> REQUIRED ACTION: Only the closing portion of the entries is to be reproduced: the line containing "Bake&Taste (130, 25)" through the very last line, exactly as written.

> ENTRIES PROVIDED:
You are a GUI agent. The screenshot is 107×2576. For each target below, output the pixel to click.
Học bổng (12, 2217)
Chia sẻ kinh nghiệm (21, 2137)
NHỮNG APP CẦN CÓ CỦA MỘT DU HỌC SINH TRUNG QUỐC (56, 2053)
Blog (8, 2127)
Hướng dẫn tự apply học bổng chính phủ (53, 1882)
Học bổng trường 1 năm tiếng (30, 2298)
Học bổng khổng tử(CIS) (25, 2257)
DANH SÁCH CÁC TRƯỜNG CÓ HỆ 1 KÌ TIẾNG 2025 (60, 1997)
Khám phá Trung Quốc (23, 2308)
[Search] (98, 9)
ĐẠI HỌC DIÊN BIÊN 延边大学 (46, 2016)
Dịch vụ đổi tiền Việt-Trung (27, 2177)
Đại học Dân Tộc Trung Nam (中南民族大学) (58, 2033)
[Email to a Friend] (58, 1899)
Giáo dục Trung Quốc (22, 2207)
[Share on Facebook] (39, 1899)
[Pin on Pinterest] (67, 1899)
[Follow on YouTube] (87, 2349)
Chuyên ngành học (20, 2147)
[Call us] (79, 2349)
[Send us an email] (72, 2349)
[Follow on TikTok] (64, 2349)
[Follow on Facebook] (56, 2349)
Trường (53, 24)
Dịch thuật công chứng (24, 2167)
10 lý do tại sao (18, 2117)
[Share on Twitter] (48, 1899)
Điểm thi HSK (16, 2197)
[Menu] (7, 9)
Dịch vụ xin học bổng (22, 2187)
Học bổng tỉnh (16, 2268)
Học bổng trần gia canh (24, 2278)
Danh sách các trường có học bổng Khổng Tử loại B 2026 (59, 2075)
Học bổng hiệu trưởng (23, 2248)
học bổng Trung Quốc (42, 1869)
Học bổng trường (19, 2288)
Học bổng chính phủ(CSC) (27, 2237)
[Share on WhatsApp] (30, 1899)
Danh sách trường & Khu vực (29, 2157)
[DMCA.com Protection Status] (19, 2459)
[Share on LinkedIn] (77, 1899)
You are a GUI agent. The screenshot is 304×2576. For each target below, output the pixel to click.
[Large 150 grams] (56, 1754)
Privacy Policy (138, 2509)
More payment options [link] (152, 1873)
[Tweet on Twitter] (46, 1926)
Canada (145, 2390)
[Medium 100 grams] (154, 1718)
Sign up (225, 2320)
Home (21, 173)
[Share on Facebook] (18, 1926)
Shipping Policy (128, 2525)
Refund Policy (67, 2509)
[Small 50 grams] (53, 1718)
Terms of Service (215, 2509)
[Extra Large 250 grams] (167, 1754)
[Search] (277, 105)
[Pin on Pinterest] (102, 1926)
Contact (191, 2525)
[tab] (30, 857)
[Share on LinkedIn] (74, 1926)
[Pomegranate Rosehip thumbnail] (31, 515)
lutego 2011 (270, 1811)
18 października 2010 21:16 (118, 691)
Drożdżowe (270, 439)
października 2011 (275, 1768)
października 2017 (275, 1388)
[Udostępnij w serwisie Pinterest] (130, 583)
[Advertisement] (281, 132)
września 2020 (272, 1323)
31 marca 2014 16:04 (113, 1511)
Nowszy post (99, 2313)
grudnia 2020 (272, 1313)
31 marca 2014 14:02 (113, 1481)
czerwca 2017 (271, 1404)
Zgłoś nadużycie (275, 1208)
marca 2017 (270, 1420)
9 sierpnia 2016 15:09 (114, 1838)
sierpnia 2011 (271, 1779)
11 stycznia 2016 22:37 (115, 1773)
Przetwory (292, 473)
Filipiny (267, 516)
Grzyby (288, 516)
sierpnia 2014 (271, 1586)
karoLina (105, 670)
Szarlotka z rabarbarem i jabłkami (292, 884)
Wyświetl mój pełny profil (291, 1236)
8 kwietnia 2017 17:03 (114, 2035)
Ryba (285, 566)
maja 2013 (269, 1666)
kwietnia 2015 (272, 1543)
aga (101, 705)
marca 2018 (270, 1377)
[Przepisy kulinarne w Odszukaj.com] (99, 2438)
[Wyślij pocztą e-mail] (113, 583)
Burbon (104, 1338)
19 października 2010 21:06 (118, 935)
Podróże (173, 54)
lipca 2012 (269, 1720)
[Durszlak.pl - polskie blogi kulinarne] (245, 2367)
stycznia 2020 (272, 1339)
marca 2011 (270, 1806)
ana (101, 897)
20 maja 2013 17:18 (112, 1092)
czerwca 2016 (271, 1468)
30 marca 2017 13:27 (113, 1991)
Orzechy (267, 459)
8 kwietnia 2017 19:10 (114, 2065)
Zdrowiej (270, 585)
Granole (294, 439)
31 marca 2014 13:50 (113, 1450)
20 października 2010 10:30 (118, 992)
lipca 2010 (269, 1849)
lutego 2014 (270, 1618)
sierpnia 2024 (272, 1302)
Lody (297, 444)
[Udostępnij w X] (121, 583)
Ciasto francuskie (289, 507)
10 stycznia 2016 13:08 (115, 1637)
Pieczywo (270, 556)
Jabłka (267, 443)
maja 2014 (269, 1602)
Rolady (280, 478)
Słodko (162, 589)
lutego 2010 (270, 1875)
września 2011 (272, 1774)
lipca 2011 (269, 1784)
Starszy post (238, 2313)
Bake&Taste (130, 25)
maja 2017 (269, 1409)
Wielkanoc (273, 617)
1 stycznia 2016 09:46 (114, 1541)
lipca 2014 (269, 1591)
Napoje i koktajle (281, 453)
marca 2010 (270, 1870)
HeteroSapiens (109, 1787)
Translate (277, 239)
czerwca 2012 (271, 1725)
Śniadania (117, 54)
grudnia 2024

> COMPLETED TASK:
Bake&Taste (130, 25)
maja 2017 (269, 1409)
Wielkanoc (273, 617)
1 stycznia 2016 09:46 (114, 1541)
lipca 2014 (269, 1591)
Napoje i koktajle (281, 453)
marca 2010 (270, 1870)
HeteroSapiens (109, 1787)
Translate (277, 239)
czerwca 2012 (271, 1725)
Śniadania (117, 54)
grudnia 2024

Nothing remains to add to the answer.